I’m so looking forward to the spring season and sitting outside in my Outdoor Office, but there’s still ice on the sea in front of me and it chills our frontyard quite effectively…  I can’t wait to tar treat some whittled hearts and hang them in the sun to dry!  And finishing the egg oil tempera painting project of my Yellow Basket… :)  And what’s yet best to come, the cayaking season (I’m no hardcore cayaker yet, with neopren equipment..) is up ahead!  There’s nothing more peaceful than silently gliding across the sea, seeing birdlife and others that have no idea that I’m out there due to this silent vessel…

Christmas and the stormy weathers


Bruno on one of his sick-leaves

Christmas arrrived faster than I could’ve imagined, time flew and I was kept busy by one of my Office assistants being ill most of the fall. Nothing fatal, but enough to keep me busy, mess upp my schedules and make me worry a lot…
And all of the sudden it was time for the local Christmas market! And there, there was Santa and his Christmassy seagull! There were plenty of visitors despite the rainy & windy weather, and everybody seemed happy despite the windy wetness…

Look, here's Santa & his Seagull!

Christmas dinner was dominated by a divine piece of smoked leg of mutton – I demand some sort of a rerun for Easter!

On Boxing day we were hit by a ruthless storm with 30m/s in the huffs & puffs, that did a lot of damage to trees and left plenty of homes without electricity. Some still are powerless…  We were fortunate enough to be without electricity for only 12hrs, and fortunately we had a fireplace and plenty of candles to keep us warm and cosy. Not to forget my irreplaceable Dynamo Radio, which I tend to keep fully charged for occasions like this… I bought it some years ago from the internet, it was quite valuable, around 100€, but I think it’s worth every penny. Brilliant to keep with you while working outdoors – and even better during power cuts…! Due to that we’re used to “hop around”  in the darkness walking the dogs, all the flashlights were in shape.

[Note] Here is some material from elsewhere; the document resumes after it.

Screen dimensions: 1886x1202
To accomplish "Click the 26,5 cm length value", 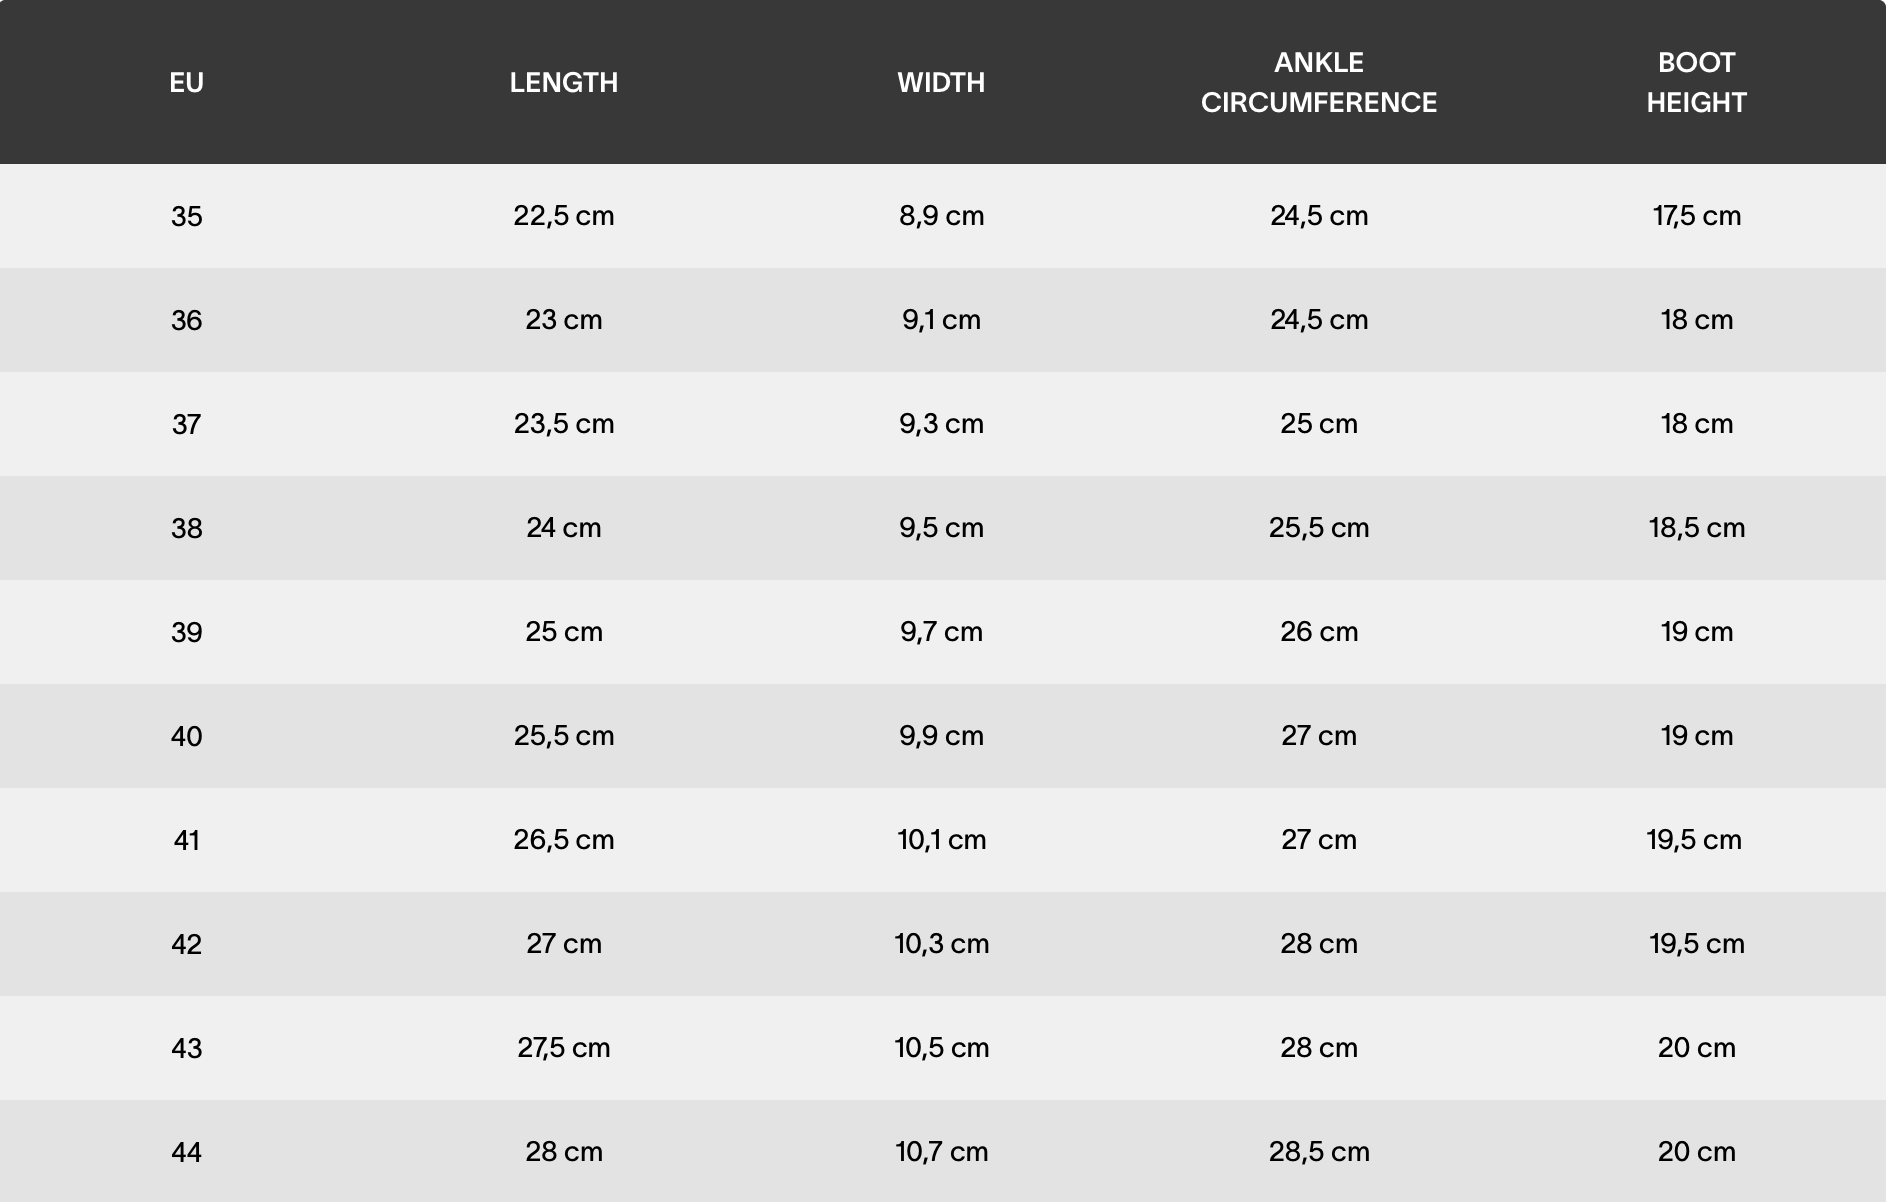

The best information I received however from the neighbours daughter that drove by, she told that the area around the ferry was like hit by a hurricane, that explained that we’ll be without electricity for a bit longer… During the storm-even if our house was on the windbreak side- it was a little scary to go outside.  At one point when visiting outside I heard some trees cracking further up on our property – it felt better to go back inside… We ended up having approx. a dozen of trees blown down by the storm, fortunately none damaged people,dogs or buildings!

Near the ferry

The stormy weather isn’t over yet – yesterday Mr Wind decided to blow on our side of the hill – this time “only” something like 20m/s, but the house was shaking, the chimney was howling, it was snowing horisontally and there was some sort of wind chill factor even indoors!!! :-D I ended up stuffing newspaper in the cracks in the bedroom wall logs, by the window… Fortunately it changed direction at som point of the evening. This time the electricity hung around all the way, and no trees gave up…

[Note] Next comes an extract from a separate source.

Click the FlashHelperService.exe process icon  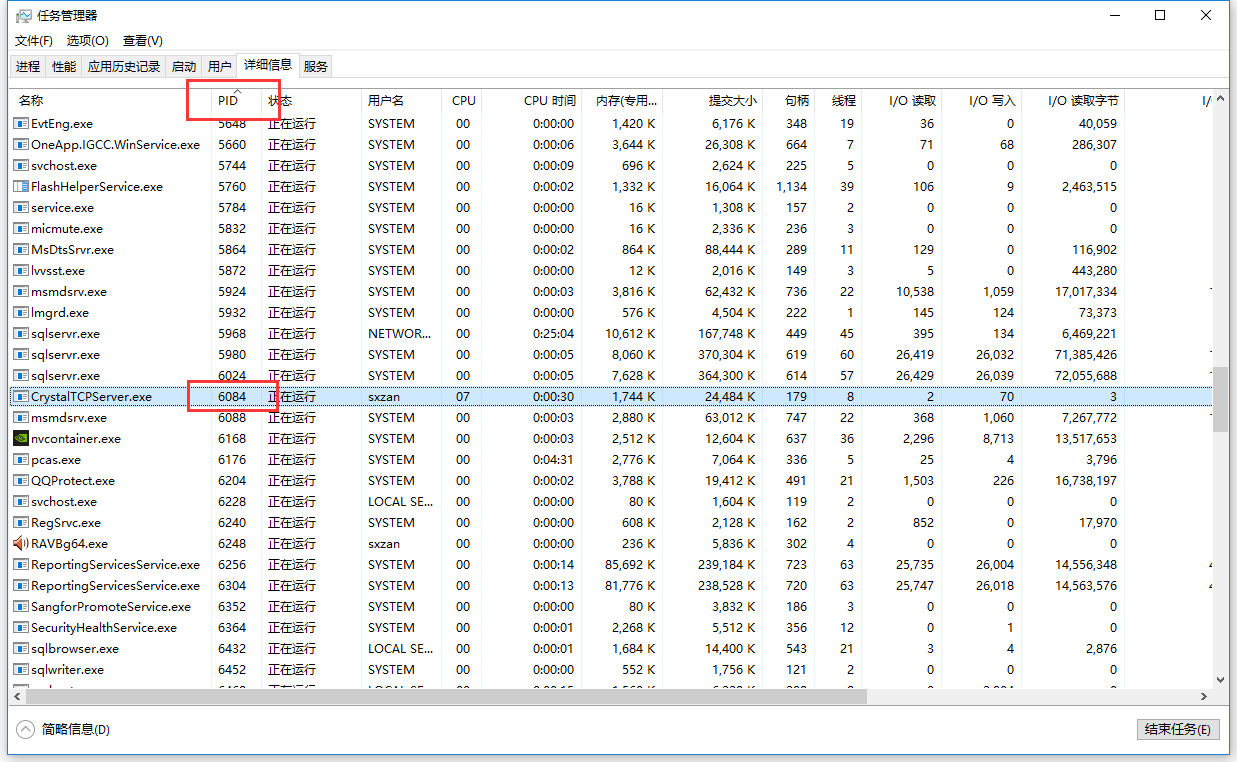tap(21, 187)
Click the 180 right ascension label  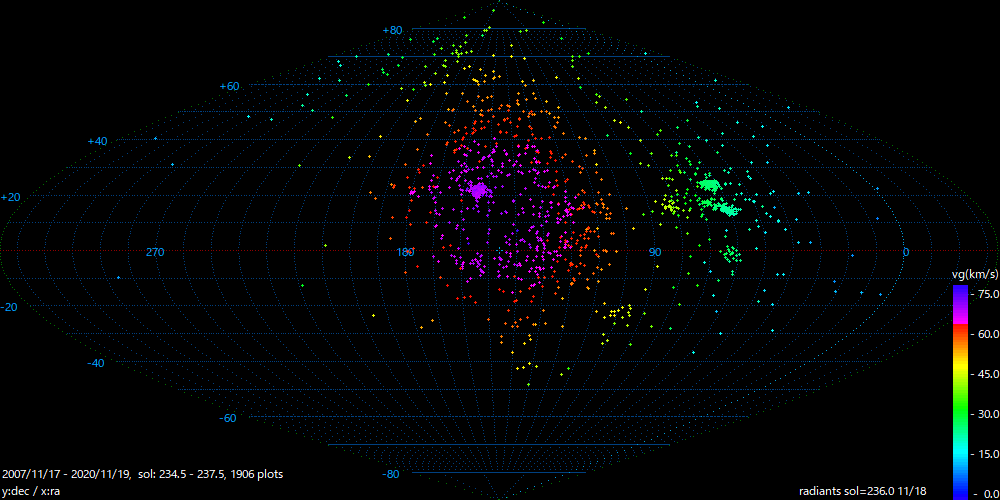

Experiencing frequent storms (one more on the way tonight again) makes you think & wonder about how dependant we have become of that frizzy stuff coming along the lines… And they still try to make us buy more electrically powered stuff, as well letting us understand that wood heated homes for instance aren’t enviromentally friendly. So may be – but if it’s a quiestion of surviving in the winter – there’s nothing beating a fireplace and a wood heated stove (which I miss by the way – heating the grill isn’t an option in 20m/s winds..). Fortunately some foods can be wrapped in aluminum foil & cooked in the fireplace. I’m still for windpower-an vertical wind turbine on the roof would’ve been plenty useful this fall and Christmas in so many homes! The problem is that nobody can own the wind – why it’s made as an unattractive option.. Silly! Once I win the lottery I’ll invest in one of those, or maybe I’ll just build one myself….! ;-) http://youtu.be/F2w9k3miNrs  Strangely enough – it’s when it’s windy we get in trouble with the electricity – and that’s when wind power would be so efficient…!

Wishing You a great year for 2012! Gotta go, time to get prepared for the next storm up ahead tonight!